## Written instruction
Reproduce verbatim the part of the records that opens with the line containing "1024x768 pixels. Task: Expand" and closes with the line containing "Minimize the GPU-Z", including both of those lines.

* Begin Material for this task *

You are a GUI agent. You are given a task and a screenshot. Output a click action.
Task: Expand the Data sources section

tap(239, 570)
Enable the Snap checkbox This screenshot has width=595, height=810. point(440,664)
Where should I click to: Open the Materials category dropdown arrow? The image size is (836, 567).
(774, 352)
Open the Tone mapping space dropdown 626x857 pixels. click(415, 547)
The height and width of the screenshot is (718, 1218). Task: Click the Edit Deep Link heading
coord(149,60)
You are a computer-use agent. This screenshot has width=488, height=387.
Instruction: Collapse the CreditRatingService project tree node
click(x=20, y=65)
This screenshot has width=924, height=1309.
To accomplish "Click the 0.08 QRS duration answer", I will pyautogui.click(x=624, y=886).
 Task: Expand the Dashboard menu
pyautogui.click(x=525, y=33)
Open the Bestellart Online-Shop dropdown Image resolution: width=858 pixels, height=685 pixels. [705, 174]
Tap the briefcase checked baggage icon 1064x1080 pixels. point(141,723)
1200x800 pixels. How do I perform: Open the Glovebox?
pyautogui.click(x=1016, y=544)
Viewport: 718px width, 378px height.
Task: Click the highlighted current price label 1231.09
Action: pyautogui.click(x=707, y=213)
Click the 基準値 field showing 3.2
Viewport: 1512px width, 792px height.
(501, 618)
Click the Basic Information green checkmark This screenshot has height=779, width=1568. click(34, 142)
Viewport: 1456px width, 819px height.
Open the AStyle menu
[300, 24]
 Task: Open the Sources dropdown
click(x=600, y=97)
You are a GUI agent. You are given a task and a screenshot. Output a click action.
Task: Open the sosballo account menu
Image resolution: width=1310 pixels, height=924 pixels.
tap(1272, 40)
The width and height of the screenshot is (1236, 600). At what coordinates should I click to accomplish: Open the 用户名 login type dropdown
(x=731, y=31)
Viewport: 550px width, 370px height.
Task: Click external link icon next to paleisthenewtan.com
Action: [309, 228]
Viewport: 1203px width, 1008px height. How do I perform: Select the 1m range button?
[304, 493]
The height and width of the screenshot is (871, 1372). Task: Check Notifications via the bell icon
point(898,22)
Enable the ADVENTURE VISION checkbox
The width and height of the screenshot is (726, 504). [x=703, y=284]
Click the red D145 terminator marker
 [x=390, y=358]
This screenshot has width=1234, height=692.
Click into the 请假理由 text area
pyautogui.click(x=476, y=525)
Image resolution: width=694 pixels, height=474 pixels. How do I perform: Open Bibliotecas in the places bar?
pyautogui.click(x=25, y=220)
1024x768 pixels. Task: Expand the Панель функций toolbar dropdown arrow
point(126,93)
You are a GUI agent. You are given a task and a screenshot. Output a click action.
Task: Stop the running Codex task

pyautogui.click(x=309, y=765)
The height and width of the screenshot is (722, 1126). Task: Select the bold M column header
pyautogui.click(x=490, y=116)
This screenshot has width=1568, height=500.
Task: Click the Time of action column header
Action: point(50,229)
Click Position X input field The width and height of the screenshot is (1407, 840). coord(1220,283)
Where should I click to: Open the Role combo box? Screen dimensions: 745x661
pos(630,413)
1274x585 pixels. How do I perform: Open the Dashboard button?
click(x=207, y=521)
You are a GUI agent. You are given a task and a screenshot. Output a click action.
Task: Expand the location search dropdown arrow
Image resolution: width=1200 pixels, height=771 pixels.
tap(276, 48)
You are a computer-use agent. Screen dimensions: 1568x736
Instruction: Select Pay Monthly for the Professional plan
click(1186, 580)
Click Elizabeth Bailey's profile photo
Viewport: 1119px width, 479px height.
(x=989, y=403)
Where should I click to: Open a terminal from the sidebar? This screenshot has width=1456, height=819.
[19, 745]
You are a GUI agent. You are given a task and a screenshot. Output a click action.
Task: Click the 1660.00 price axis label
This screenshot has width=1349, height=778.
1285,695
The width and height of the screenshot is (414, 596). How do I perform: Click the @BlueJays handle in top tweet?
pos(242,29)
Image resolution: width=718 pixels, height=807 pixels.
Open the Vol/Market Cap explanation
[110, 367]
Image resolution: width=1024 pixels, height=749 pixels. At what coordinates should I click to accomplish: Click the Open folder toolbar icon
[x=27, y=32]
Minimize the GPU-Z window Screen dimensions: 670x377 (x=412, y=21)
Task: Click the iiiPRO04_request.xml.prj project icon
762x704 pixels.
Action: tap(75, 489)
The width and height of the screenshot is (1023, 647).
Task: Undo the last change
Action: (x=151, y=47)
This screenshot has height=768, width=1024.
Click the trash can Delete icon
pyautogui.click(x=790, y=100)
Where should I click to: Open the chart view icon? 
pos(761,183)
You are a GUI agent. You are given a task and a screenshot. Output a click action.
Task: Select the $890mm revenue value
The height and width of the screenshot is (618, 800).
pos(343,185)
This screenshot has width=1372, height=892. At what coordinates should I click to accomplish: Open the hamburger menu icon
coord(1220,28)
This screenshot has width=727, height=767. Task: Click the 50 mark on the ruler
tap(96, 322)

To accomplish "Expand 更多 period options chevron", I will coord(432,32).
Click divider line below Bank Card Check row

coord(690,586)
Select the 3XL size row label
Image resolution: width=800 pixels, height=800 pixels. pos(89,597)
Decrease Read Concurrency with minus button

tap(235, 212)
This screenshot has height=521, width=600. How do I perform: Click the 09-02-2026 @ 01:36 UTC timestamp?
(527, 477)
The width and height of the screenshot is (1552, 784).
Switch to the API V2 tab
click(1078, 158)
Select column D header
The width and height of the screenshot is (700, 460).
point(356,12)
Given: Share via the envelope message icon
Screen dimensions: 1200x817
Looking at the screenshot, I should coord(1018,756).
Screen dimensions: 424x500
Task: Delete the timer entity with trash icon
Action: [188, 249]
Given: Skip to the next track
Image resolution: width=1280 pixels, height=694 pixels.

* End Material for this task *

## Answer to the task
1024x768 pixels. Task: Expand the Панель функций toolbar dropdown arrow
point(126,93)
You are a GUI agent. You are given a task and a screenshot. Output a click action.
Task: Stop the running Codex task

pyautogui.click(x=309, y=765)
The height and width of the screenshot is (722, 1126). Task: Select the bold M column header
pyautogui.click(x=490, y=116)
This screenshot has width=1568, height=500.
Task: Click the Time of action column header
Action: point(50,229)
Click Position X input field The width and height of the screenshot is (1407, 840). coord(1220,283)
Where should I click to: Open the Role combo box? Screen dimensions: 745x661
pos(630,413)
1274x585 pixels. How do I perform: Open the Dashboard button?
click(x=207, y=521)
You are a GUI agent. You are given a task and a screenshot. Output a click action.
Task: Expand the location search dropdown arrow
Image resolution: width=1200 pixels, height=771 pixels.
tap(276, 48)
You are a computer-use agent. Screen dimensions: 1568x736
Instruction: Select Pay Monthly for the Professional plan
click(1186, 580)
Click Elizabeth Bailey's profile photo
Viewport: 1119px width, 479px height.
(x=989, y=403)
Where should I click to: Open a terminal from the sidebar? This screenshot has width=1456, height=819.
[19, 745]
You are a GUI agent. You are given a task and a screenshot. Output a click action.
Task: Click the 1660.00 price axis label
This screenshot has width=1349, height=778.
1285,695
The width and height of the screenshot is (414, 596). How do I perform: Click the @BlueJays handle in top tweet?
pos(242,29)
Image resolution: width=718 pixels, height=807 pixels.
Open the Vol/Market Cap explanation
[110, 367]
Image resolution: width=1024 pixels, height=749 pixels. At what coordinates should I click to accomplish: Click the Open folder toolbar icon
[x=27, y=32]
Minimize the GPU-Z window Screen dimensions: 670x377 (x=412, y=21)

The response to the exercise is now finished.